Stored dataset items:
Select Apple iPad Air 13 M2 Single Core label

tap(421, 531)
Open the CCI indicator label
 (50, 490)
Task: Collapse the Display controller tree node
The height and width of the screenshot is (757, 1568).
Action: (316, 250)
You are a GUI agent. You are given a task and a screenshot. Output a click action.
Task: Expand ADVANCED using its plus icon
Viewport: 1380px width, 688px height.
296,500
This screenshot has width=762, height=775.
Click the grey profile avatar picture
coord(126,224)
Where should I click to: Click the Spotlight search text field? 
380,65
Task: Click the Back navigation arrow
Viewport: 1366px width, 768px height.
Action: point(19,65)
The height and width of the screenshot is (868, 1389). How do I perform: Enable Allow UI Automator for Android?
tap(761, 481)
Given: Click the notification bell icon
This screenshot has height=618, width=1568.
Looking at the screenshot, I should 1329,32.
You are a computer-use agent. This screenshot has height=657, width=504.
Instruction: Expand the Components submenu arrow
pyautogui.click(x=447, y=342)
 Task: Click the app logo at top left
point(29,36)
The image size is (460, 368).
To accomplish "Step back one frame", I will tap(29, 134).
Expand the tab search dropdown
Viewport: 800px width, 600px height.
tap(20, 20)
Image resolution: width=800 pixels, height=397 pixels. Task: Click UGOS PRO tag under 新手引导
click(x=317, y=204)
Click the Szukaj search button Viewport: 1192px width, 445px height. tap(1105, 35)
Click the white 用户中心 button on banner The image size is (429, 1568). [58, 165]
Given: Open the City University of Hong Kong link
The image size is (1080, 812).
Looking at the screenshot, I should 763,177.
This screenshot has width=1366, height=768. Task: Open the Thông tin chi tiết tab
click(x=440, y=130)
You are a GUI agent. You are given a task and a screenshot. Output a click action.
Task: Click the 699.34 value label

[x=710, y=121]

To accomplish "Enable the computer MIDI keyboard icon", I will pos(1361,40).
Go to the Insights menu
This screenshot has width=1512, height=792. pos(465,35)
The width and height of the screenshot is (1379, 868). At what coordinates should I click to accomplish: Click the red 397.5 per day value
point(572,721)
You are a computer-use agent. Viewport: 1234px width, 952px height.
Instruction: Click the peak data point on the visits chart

▸ ACTIVITY
Extract all of the data above without altering anything.

▸ ANSWER TO THIS TASK
Select Apple iPad Air 13 M2 Single Core label

tap(421, 531)
Open the CCI indicator label
 (50, 490)
Task: Collapse the Display controller tree node
The height and width of the screenshot is (757, 1568).
Action: (316, 250)
You are a GUI agent. You are given a task and a screenshot. Output a click action.
Task: Expand ADVANCED using its plus icon
Viewport: 1380px width, 688px height.
296,500
This screenshot has width=762, height=775.
Click the grey profile avatar picture
coord(126,224)
Where should I click to: Click the Spotlight search text field? 
380,65
Task: Click the Back navigation arrow
Viewport: 1366px width, 768px height.
Action: point(19,65)
The height and width of the screenshot is (868, 1389). How do I perform: Enable Allow UI Automator for Android?
tap(761, 481)
Given: Click the notification bell icon
This screenshot has height=618, width=1568.
Looking at the screenshot, I should 1329,32.
You are a computer-use agent. This screenshot has height=657, width=504.
Instruction: Expand the Components submenu arrow
pyautogui.click(x=447, y=342)
 Task: Click the app logo at top left
point(29,36)
The image size is (460, 368).
To accomplish "Step back one frame", I will tap(29, 134).
Expand the tab search dropdown
Viewport: 800px width, 600px height.
tap(20, 20)
Image resolution: width=800 pixels, height=397 pixels. Task: Click UGOS PRO tag under 新手引导
click(x=317, y=204)
Click the Szukaj search button Viewport: 1192px width, 445px height. tap(1105, 35)
Click the white 用户中心 button on banner The image size is (429, 1568). [58, 165]
Given: Open the City University of Hong Kong link
The image size is (1080, 812).
Looking at the screenshot, I should 763,177.
This screenshot has width=1366, height=768. Task: Open the Thông tin chi tiết tab
click(x=440, y=130)
You are a GUI agent. You are given a task and a screenshot. Output a click action.
Task: Click the 699.34 value label

[x=710, y=121]

To accomplish "Enable the computer MIDI keyboard icon", I will pos(1361,40).
Go to the Insights menu
This screenshot has width=1512, height=792. pos(465,35)
The width and height of the screenshot is (1379, 868). At what coordinates should I click to accomplish: Click the red 397.5 per day value
point(572,721)
You are a computer-use agent. Viewport: 1234px width, 952px height.
Instruction: Click the peak data point on the visits chart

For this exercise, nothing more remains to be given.